Performance Tuning

Setting Synchronization Task Parameters

max_full_sync_task_threads_num: number of full synchronization threads. By default, it is set to half of the vCPUs on FE nodes. Increasing this value will make full synchronization faster, but more vCPUs and memory of OLTP and OLAP will be consumed. Set an appropriate value for this parameter based on the system load when executing a full synchronization task. If multiple full synchronization tasks are executed at the same time, decrease this parameter value.

max_incremental_sync_task_threads_num: number of incremental synchronization threads. By default, it is set to half of the vCPUs on FE nodes. A larger value indicates that more threads are used for incremental synchronization, more resources are consumed, and the synchronization latency is shorter. If there are more than five synchronization tasks on an instance, reduce the number of synchronization threads for each task.
expect_tablet_size: expected size of source data stored in each bucket, in GB. The default value is 3. If most tables in a database have less than 3 GB of data and there are only a few tables with more data, decrease this value.
expect_tablet_num_for_one_partition: expected default number of buckets in each partition. If this parameter is set to 0, the number of buckets is calculated based on the data size. The default value is 2. If there is no data in a table, this default value will be used. If there is data in a table, the number of buckets is calculated as follows: Data size/Value of expect_tablet_size. If a partition key is specified for table synchronization, you need to evaluate the number of buckets required for data in each partition. The number of buckets for a table is calculated as follows: Number of partitions x Number of buckets in each partition.

Improving Query Performance

Tuning SQL Performance

Do not use SELECT *. Remove redundant columns and functions.

Using Query Cache

Method: Connect to an HTAP instance through DAS and run SET GLOBAL enable_query_cache=true;

Purpose: Speed up frequently executed aggregate queries.

Using Sorting Keys

Principles:

Choose columns that are frequently used as query criteria as sorting keys.

The order of sorting keys should be determined based on their usage frequency and data cardinality, with priority given to high cardinality.
When the proportion of multiple columns queried separately is almost the same, specify sorting keys in a certain order in the table. Then create a materialized view separately and use other columns as sorting keys.

Collected material

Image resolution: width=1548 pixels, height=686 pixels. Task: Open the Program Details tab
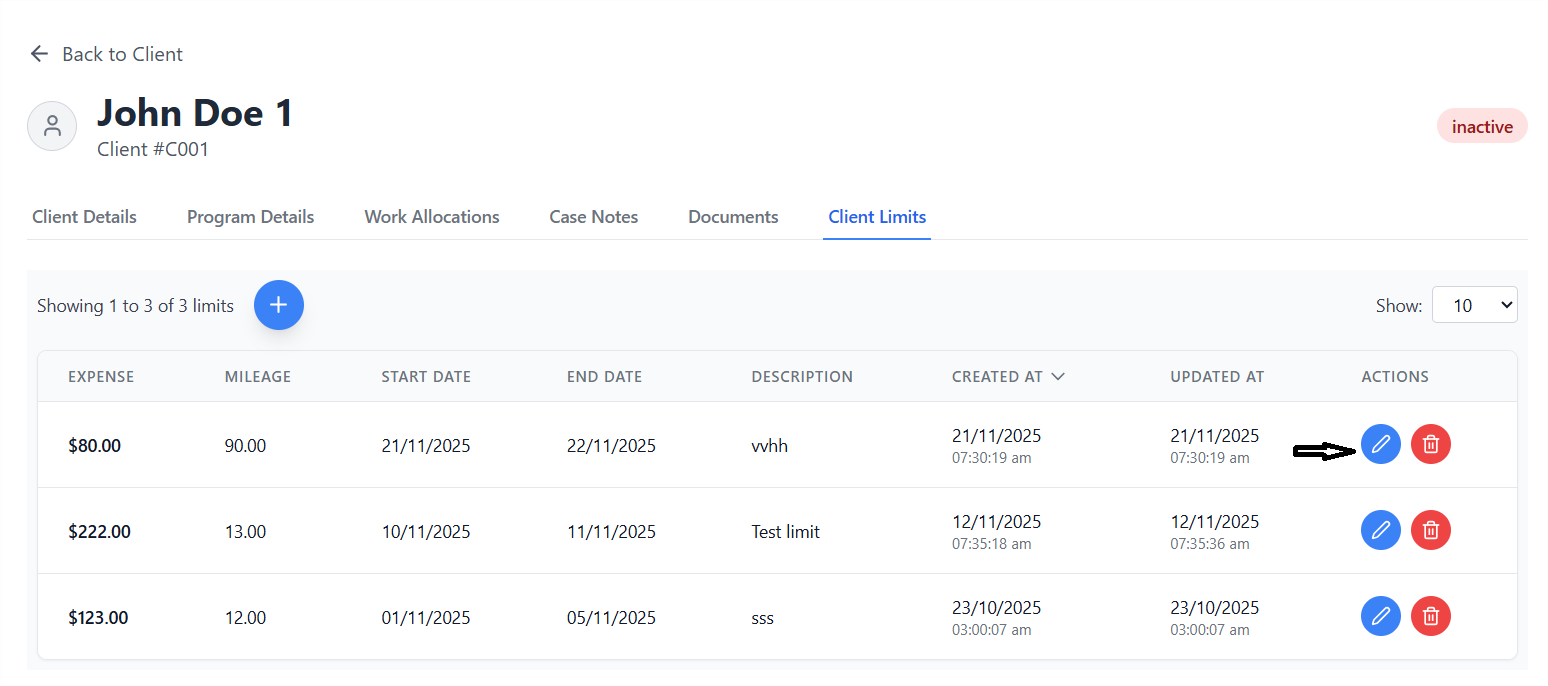click(x=250, y=217)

Work instructions
1. Name every parameter defined under the heading "Setting Synchronization Task Parameters" in the performance tuning page.
2. Extend the performance tuning page by writing what follows its last sentence.

Answers provided
1.
max_full_sync_task_threads_num
max_incremental_sync_task_threads_num
expect_tablet_size
expect_tablet_num_for_one_partition

2.
Set no more than five sorting keys. Keep column lengths under 36 bytes to avoid varchar truncation. Columns of the FLOAT, DOUBLE, or BIT data type are not supported.

Method: When creating a synchronization task, use table synchronization to add sorting keys.

Purpose: Reduce the amount of data to be scanned.

Example:

Create an order table on the OLTP side.

CREATE TABLE `orders` (
`O_ORDERKEY` bigint NOT NULL,
`O_CUSTKEY` bigint NOT NULL,
`O_ORDERSTATUS` char(1) COLLATE utf8mb4_bin NOT NULL,
`O_TOTALPRICE` decimal(15,2) NOT NULL,
`O_ORDERDATE` date NOT NULL,
`O_ORDERPRIORITY` char(15) COLLATE utf8mb4_bin NOT NULL,
`O_CLERK` char(15) COLLATE utf8mb4_bin NOT NULL,
`O_SHIPPRIORITY` bigint NOT NULL,
`O_COMMENT` varchar(79) COLLATE utf8mb4_bin NOT NULL,
PRIMARY KEY (`O_ORDERKEY`)
);

By default, no processing is performed. When data is synchronized to an OLAP table, the primary key is used as the sorting key by default. The table definition is as follows:

CREATE TABLE `orders` (
`O_ORDERKEY` bigint(20) NOT NULL COMMENT "",
`O_CUSTKEY` bigint(20) NOT NULL COMMENT "",
`O_ORDERSTATUS` varchar(4) NOT NULL COMMENT "",
`O_TOTALPRICE` decimal(15, 2) NOT NULL COMMENT "",
`O_ORDERDATE` date NOT NULL COMMENT "",
`O_ORDERPRIORITY` varchar(60) NOT NULL COMMENT "",
`O_CLERK` varchar(60) NOT NULL COMMENT "",
`O_SHIPPRIORITY` bigint(20) NOT NULL COMMENT "",
`O_COMMENT` varchar(316) NOT NULL COMMENT ""
) ENGINE=OLAP
PRIMARY KEY(`O_ORDERKEY`)
DISTRIBUTED BY HASH(`O_ORDERKEY`)
PROPERTIES (
"replication_num" = "1",
"in_memory" = "false",
"enable_persistent_index" = "false",
"replicated_storage" = "true",
"compression" = "LZ4"
);

However, when queries are performed on the OLAP side, the O_CUSTKEY column is used to collect statistics on orders.

select count(*) from orders where O_CUSTKEY = 123;

In this case, you can adjust the definition of the OLAP table. Specifically, use O_CUSTKEY as the sorting key (the primary key model uses the primary key as the sorting key by default). You can execute ORDER BY (O_CUSTKEY); to specify the sorting key of the table separately when creating a data synchronization task. The adjusted table structure is as follows:

CREATE TABLE `orders` (
`O_ORDERKEY` bigint(20) NOT NULL COMMENT "",
`O_CUSTKEY` bigint(20) NOT NULL COMMENT "",
`O_ORDERSTATUS` varchar(4) NOT NULL COMMENT "",
`O_TOTALPRICE` decimal(15, 2) NOT NULL COMMENT "",
`O_ORDERDATE` date NOT NULL COMMENT "",
`O_ORDERPRIORITY` varchar(60) NOT NULL COMMENT "",
`O_CLERK` varchar(60) NOT NULL COMMENT "",
`O_SHIPPRIORITY` bigint(20) NOT NULL COMMENT "",
`O_COMMENT` varchar(316) NOT NULL COMMENT ""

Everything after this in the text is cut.